YOUR GOAL:
Output every entry exactly, without any pictures.

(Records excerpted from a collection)

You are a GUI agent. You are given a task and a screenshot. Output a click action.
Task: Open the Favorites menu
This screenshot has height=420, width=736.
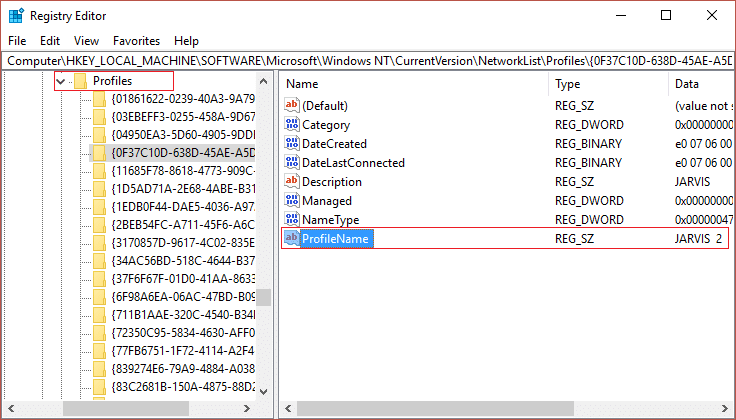pyautogui.click(x=136, y=41)
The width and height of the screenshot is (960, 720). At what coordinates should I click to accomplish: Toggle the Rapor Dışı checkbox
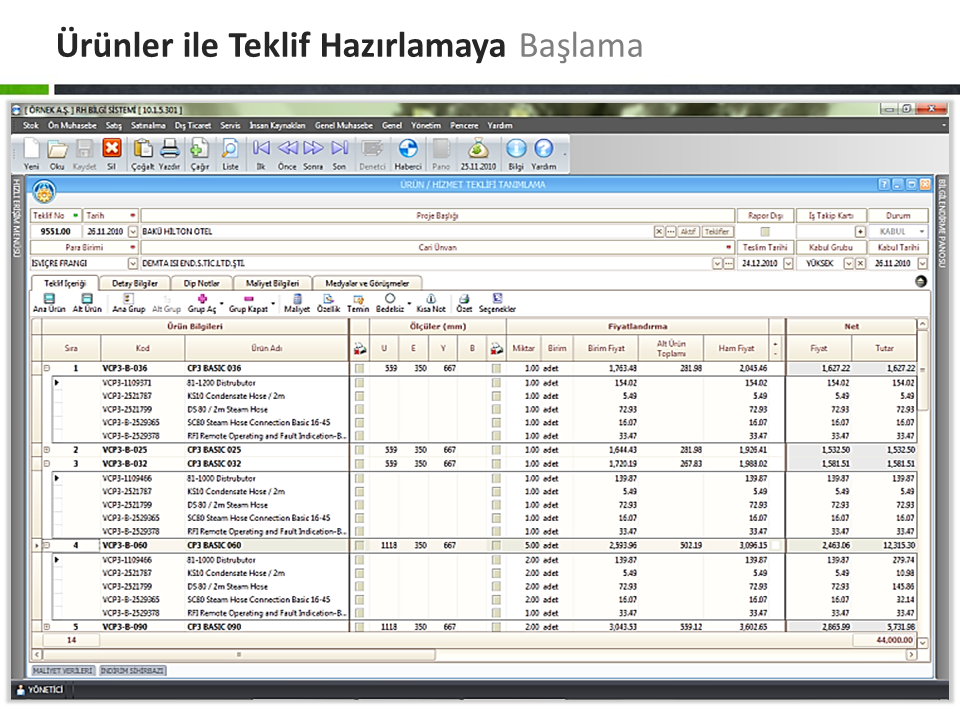(765, 231)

TASK ANSWER:
You are a GUI agent. You are given a task and a screenshot. Output a click action.
Task: Open the Favorites menu
This screenshot has height=420, width=736.
pyautogui.click(x=136, y=41)
The width and height of the screenshot is (960, 720). At what coordinates should I click to accomplish: Toggle the Rapor Dışı checkbox
(765, 231)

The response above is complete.